Filha de seringueiros,  nasceu em 1958 num seringal, no coração do Brasil verde. Teve uma infância igual à da maioria das crianças da região. O seu único direito era trabalhar, ajudando os pais no sustento da família. Condenada  a ser analfabeta, o seu destino mudou aos 15 anos. Uma hepatite levou-a para Rio Branco, onde foi acolhida numa  missão católica. Queria ser freira e aprender a ler. Aos 16 anos iniciou a sua alfabetização e nunca mais parou, até concluir uma  licenciatura em História e tornar-se professora.
Foi através da Igreja Católica que deu os primeiros passos na política,  mas o  activismo nas organizações  populares de base levou-a a perceber que o seu caminho passaria por outras vias: a luta contra o regime militar que governava o Brasil.
O teatro amador proporcionou-lhe os  primeiros  contactos com o Partido Revolucionário Comunista – que integrava o PT. Rapidamente  entrou nas lutas do movimento sindical  fundando em 1985, com Chico Mendes, a central Única dos Trabalhadores, na província de Acre.
A sua ascensão política foi rápida. Em 1988 foi eleita vereadora  em Rio Branco e, em 1995,  senadora pelo PT. Em 2003, Lula escolhe-a para ministra do ambiente.
Conhecedora da realidade amazónica e das implicações ambientais resultantes da sua destruição, desenvolveu um trabalho notável. Perseverante, proibiu a comercialização e cultivo de organismos geneticamente modificados e  tomou medidas arrojadas em diversas áreas, contrariando interesses económicos e criminalizando as empresas que, na cadeia produtiva, se comportavam como predadoras. Cerca de 1500 empresas foram obrigadas a alterar os seus procedimentos.
Contrária à visão passadista que vê nas políticas ambientais um entrave ao desenvolvimento, procurou tomar medidas estruturantes que se reflectissem num modelo de desenvolvimento sustentável.  Confrontada com as contradições  de desenvolvimento seguidas pelo governo e com os entraves colocados às suas medidas de protecção ambiental, terá entrado em ruptura com Lula, optando por abandonar o governo em 2008 e o PT já em 2009.

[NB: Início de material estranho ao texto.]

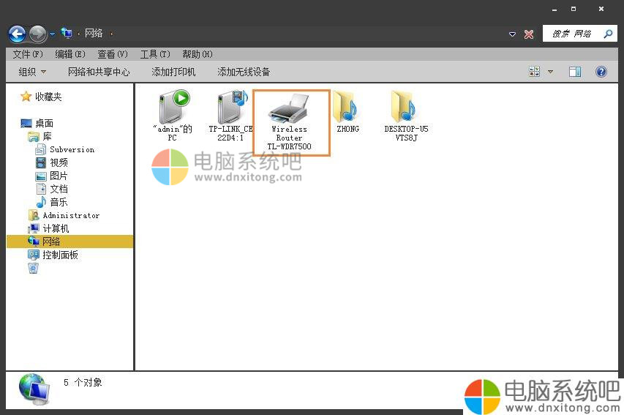Open the "admin"的PC media device icon

coord(173,108)
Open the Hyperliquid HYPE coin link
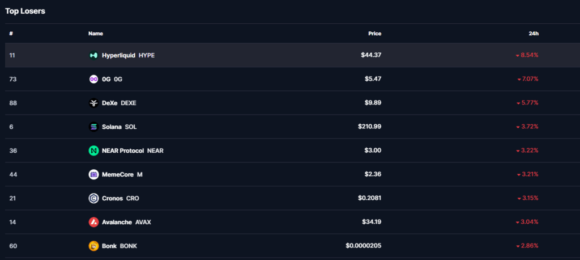 click(x=128, y=55)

Numa entrevista recente a Jô Soares, reiterou a sua fidelidade ao PT, onde militou durante mais de 20 anos e construiu a sua consciência de cidadania. Na mesma entrevista afirmou que não saiu do governo para combater o PT. Fê-lo para provocar um maior debate sobre as questões ambientais. Aparentemente, conseguiu o objectivo.  Mobilizou os media brasileiros em torno do debate sobre a temática ambiental.
A luta que tem travado na defesa das questões ambientais não teve apenas repercussão no Brasil. Em 2007 recebeu o prémio “Champions of the Earth” – o mais importante atribuído pelas Nações Unidas na área do ambiente. Em 2008, a WWF entregou-lhe, em Londres, o  mais prestigiado prémio da organização, como reconhecimento pelo seu trabalho em defesa da Amazónia. Já este ano deslocou-se a Oslo para receber o prémio da fundação Sophie, criada pelo autor de “O mundo de Sofia”.  O reconhecimento internacional da relevância do seu trabalho em questões de desenvolvimento sustentável está bem patente na distinção que lhe foi atribuída pelo “The Guardian” que a considerou uma das 50 pessoas com melhores condições para salvar o planeta.

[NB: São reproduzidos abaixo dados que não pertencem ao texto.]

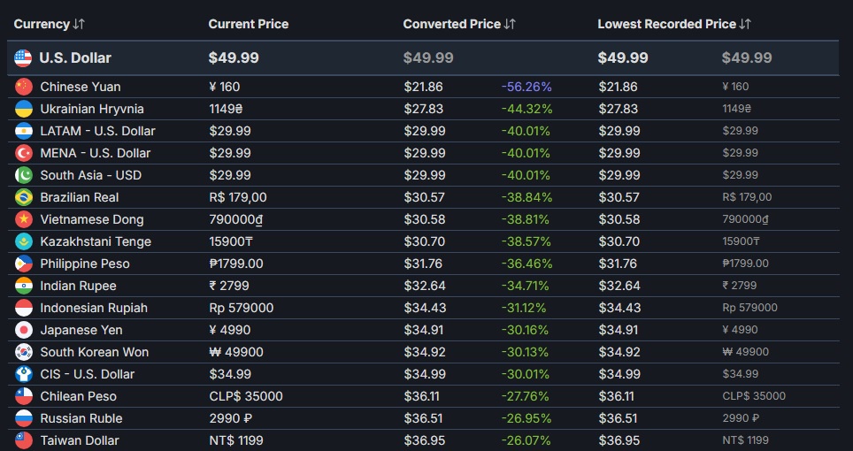
Task: Click the Indonesian Rupiah currency name
Action: tap(94, 308)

Tornar-se presidente do Brasil, pode ser um forte contributo mas, por agora, Marina Silva recusa-se a confirmar se avança com a  candidatura, apoiada pelo Partido Verde. “Quero provocar o encontro entre as políticas de desenvolvimento e as medidas ambientais,  não quero provocar o confronto” - disse recentemente numa entrevista.